##### Metin Bölümü #####

Güneri Cıvaoğlu

Güneri Cıvaoğlu

ngunericivaoglu@gmail.com

Tüm Yazıları

Güneri CIVAOĞLU

Demirel, Clinton'dan aldığı mektubun tam metnini Başbakan Yılmaz'a verdi...
Demirel, Yılmaz'a ve Milli Savunma Bakanı Sezgin'e "Clinton'ın mektubunda çok iyi bir ifade kullandığını" söyledi.
Onlara "ne ABD müdahalesi için çok istekli görünmeli... ne de müdahaleye engel görüntü vermeliyiz. İhtiyatlı bir çizgide kalmalıyız" mesajını verdi.
Bu söylem, Çankaya Köşkü'nde, 7 yıl öncesine göre çok farklı bir yaklaşımı ortaya koyuyor.
Merhum Turgut Özal'ın Cumhurbaşkanı, Hüsamettin Cindoruk'un da TBMM Başkanı olduğu yıllar...
Özal Cindoruk'a, "Başkan Bush'un Körfez'e müdahale planı bana aittir. O çekiniyordu. Planı ben yaptım ve anlattım. ABD uyguladı. Bir planım da kuvvetlerimiz ile Irak'a girmekti. Ama, Genelkurmay Başkanı Torumtay karşı çıktı" der.

##### Sağlanan Veriler #####

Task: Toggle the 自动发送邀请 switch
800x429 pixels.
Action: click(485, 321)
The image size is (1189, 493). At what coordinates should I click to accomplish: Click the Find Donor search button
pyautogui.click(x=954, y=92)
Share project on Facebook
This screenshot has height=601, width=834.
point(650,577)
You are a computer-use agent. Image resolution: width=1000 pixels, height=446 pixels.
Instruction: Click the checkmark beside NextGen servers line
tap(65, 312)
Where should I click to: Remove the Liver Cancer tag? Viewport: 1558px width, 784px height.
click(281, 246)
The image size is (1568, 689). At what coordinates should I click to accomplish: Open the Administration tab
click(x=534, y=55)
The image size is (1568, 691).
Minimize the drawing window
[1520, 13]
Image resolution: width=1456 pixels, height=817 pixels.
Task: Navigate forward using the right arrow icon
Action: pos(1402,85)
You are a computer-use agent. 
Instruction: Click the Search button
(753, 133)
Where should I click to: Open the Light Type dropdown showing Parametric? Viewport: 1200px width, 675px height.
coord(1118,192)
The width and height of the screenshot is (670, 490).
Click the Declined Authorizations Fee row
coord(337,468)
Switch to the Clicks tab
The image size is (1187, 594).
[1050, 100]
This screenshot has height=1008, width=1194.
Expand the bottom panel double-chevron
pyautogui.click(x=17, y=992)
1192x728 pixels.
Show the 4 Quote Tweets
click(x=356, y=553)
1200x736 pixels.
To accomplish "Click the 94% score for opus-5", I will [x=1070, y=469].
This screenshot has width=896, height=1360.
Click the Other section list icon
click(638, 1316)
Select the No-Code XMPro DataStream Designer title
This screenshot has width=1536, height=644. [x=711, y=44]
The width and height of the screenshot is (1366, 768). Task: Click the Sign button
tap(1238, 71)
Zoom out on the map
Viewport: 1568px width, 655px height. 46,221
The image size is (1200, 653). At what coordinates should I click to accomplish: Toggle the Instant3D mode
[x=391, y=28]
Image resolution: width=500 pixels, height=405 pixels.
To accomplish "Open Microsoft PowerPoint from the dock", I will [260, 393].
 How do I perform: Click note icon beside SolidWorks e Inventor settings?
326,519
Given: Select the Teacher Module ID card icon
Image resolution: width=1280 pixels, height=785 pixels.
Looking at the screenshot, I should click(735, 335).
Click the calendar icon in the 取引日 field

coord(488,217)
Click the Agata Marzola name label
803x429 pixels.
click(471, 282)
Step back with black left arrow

#####

> _Alıştırma Gereklilikleri_
• a. Clinton'ın mektubunu konu alan metinde Özal'ın anlattığına göre, kuvvetlerle Irak'a girme planına kim karşı çıkmıştır?
• b. Clinton'ın mektubunu konu alan metinden "Demirel, Clinton'dan aldığı" ifadesiyle başlayıp "yaklaşımı ortaya koyuyor." ifadesiyle biten kısmı olduğu gibi yeniden yazınız.

> _Alıştırma Cevapları_
• a. Genelkurmay Başkanı Torumtay karşı çıkmıştır.

• b.
Demirel, Clinton'dan aldığı mektubun tam metnini Başbakan Yılmaz'a verdi...
Demirel, Yılmaz'a ve Milli Savunma Bakanı Sezgin'e "Clinton'ın mektubunda çok iyi bir ifade kullandığını" söyledi.
Onlara "ne ABD müdahalesi için çok istekli görünmeli... ne de müdahaleye engel görüntü vermeliyiz. İhtiyatlı bir çizgide kalmalıyız" mesajını verdi.
Bu söylem, Çankaya Köşkü'nde, 7 yıl öncesine göre çok farklı bir yaklaşımı ortaya koyuyor.